Le Olimpiadi come religione moderna
di Jürgen Moltmann
Edizioni Dehoniane, 2016
pp. 48
€ 6
Olimpiadi Messico 1968. Tre uomini con un semplice gesto decidono di mostrare al mondo che la paura non può nulla quando c’è in ballo la libertà. Sono Tommie Smith, Peter Norman e John Carlos, i primi tre arrivati della bellissima finale olimpica dei 200 metri. Quel giorno però non conta solo la gara, perché le Olimpiadi sono una vetrina unica per parlare al mondo di diritti umani. Così, al momento della premiazione sul podio, i due americani Smith e Carlos indossano un guanto nero a testa e lo alzano verso il cielo. Due pugni al cielo per lottare contro la discriminazione della popolazione nera americana. Sul podio, oltre ai due americani, c’è anche un terzo protagonista, Peter Norman. Viene dall'Australia, un paese in cui le leggi sull'apartheid sono durissime: bianchi da una parte, neri e aborigeni dall'altra.

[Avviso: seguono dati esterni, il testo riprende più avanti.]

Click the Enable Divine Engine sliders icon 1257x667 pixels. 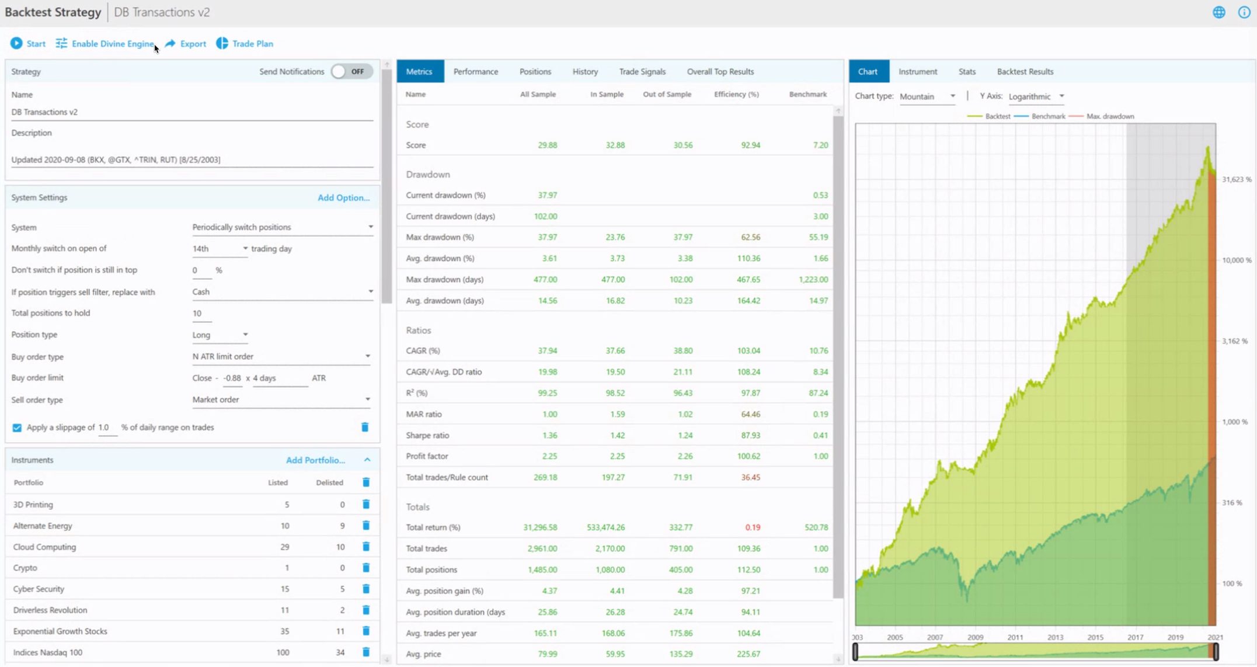tap(61, 43)
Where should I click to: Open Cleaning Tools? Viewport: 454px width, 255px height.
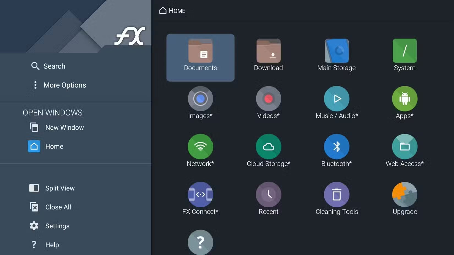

Prima della premiazione dice ai due americani: "Datemi uno dei vostri distintivi. Sono solidale con voi. Si nasce tutti uguali e con gli stessi diritti". Quando sale sul podio mostra al petto con coraggio e convinzione lo stemma del "Progetto olimpico per i diritti umani". Per quel gesto di libertà i tre atleti verranno emarginati. Smith e Carlos vengono cacciati dal villaggio olimpico e poi più volte minacciati. Peggio va all'australiano Norman: viene subito isolato dalla sua federazione che gli impedisce di partecipare alle successive Olimpiadi di Monaco del 1972. Con il tempo per lui le cose non cambieranno. Ventotto anni più tardi, per entrare nel comitato olimpico di Sydney 2000 gli chiedono di scusarsi; Norman non lo fa e continua a essere considerato un nemico. Nel 2006 Norman muore in seguito a un arresto cardiaco: a portare a spalla la sua bara ci sono i suoi due grandi amici, Smith e Carlos, che non lo dimenticheranno mai.
Di libertà, amicizia e diritti umani tratta Le Olimpiadi come religione moderna, breve saggio di Jürgen Moltmann, uscito originariamente nel 1989 nella rivista "Concilium" e recentemente pubblicato dalle Edizioni Dehoniane, in occasione di Rio 2016. Il teologo tedesco afferma che le Olimpiadi posseggono un ricco potenziale di protesta contro la violenza e l’umiliazione razzista degli individui. Nei Giochi olimpici, infatti, gli atleti rappresentano un mondo di competizione pacifica, di reciproco riconoscimento e di amicizia, che prospetta un’alternativa a quel mondo reale in cui viviamo e per cui soffriamo. Le Olimpiadi sono un preludio di speranza per una vita degna di essere vissuta da tutta l’umanità,
Nel saggio Moltmann ricorda anche le riflessioni di Pierre de Coubertin, secondo cui lo sport deve avere come obiettivo quello di distendere gli animi e fare da anello di congiunzione tra i popoli e le nazioni. La pace può essere garantita solo dalla comunità mondiale dei popoli e l’Olimpiade è una grande occasione per far sì che ogni nazione sia unita e remi in un’unica direzione, quella dello sport. De Coubertin, per esprimere meglio la sua idea, utilizza il concetto di religio athletae, cioè una religione che deve unire i popoli e aprire la via a una futura pace universale. L’obiettivo dei Giochi olimpici deve essere, quindi, quello di trainare un’umanità frammentata in molte confessioni religiose verso un comune concetto di umanità pura, senza distinzioni di casta, razza e denaro.
Da questo punto di vista un bel segnale è la presenza in Brasile, e per la prima volta nella storia alle Olimpiadi, di una squadra composta da dieci atleti, scappati a guerre e violenze, sotto la bandiera del CIO (Comitato Olimpico Internazionale). Si tratta di un gruppo di sportivi selezionati tra i rifugiati, uomini e donne in fuga dagli orrori e dalle violenze del loro paese che all'improvviso si sono ritrovati in un altro luogo. Per questi rifugiati l’esperienza delle Olimpiadi, in un momento drammatico e tragico come quello che stanno vivendo, lontani dai propri cari e dalle loro terre, resterà un ricordo indelebile, un’emozione unica, un momento di gioia e di libertà.